What you have to do – When the line containing "At what coordinates should I click to accomplish: Click" is found in the data below, copy it and each line after it through the line containing "Click the Control", exactly and with no others.

^^^^

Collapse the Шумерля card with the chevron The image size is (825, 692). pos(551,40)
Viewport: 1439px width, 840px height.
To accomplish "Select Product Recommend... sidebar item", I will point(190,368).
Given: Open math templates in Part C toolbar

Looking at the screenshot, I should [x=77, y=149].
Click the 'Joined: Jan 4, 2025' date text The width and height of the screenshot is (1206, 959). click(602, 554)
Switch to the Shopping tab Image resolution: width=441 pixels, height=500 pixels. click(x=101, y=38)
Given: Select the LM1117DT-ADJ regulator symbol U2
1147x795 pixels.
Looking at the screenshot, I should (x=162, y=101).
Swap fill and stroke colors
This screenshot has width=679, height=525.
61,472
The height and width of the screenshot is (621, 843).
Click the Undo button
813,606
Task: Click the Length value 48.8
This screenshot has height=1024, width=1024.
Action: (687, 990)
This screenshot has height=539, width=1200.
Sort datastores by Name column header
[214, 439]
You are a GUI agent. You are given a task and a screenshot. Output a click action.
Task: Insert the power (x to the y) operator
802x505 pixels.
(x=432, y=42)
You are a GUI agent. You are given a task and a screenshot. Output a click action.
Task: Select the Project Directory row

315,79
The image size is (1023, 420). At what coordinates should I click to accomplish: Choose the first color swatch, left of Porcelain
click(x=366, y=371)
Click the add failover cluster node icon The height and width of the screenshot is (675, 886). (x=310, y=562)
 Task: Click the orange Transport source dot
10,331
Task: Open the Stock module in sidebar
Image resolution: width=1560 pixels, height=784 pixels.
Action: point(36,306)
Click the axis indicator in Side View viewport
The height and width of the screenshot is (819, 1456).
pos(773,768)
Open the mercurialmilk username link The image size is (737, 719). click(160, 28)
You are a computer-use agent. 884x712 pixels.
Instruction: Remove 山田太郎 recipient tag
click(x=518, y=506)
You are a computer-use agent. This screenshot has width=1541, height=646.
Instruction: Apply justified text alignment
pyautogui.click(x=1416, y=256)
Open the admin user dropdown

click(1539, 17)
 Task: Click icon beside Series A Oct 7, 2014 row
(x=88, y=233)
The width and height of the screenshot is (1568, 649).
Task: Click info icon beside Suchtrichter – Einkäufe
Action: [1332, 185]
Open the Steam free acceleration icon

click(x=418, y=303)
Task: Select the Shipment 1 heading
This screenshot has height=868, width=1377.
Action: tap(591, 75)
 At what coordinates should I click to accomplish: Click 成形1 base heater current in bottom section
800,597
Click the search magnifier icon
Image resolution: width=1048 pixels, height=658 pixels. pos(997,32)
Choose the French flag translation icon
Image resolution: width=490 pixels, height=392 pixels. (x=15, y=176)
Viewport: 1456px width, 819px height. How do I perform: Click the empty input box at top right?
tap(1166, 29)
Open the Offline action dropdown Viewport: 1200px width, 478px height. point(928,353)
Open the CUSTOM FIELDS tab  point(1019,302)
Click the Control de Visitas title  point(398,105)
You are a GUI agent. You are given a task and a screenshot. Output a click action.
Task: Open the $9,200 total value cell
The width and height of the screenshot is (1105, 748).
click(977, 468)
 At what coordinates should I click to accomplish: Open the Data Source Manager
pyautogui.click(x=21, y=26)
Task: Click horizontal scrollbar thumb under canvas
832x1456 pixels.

^^^^

Worked solution –
 At what coordinates should I click to accomplish: Click 成形1 base heater current in bottom section
800,597
Click the search magnifier icon
Image resolution: width=1048 pixels, height=658 pixels. pos(997,32)
Choose the French flag translation icon
Image resolution: width=490 pixels, height=392 pixels. (x=15, y=176)
Viewport: 1456px width, 819px height. How do I perform: Click the empty input box at top right?
tap(1166, 29)
Open the Offline action dropdown Viewport: 1200px width, 478px height. point(928,353)
Open the CUSTOM FIELDS tab  point(1019,302)
Click the Control de Visitas title  point(398,105)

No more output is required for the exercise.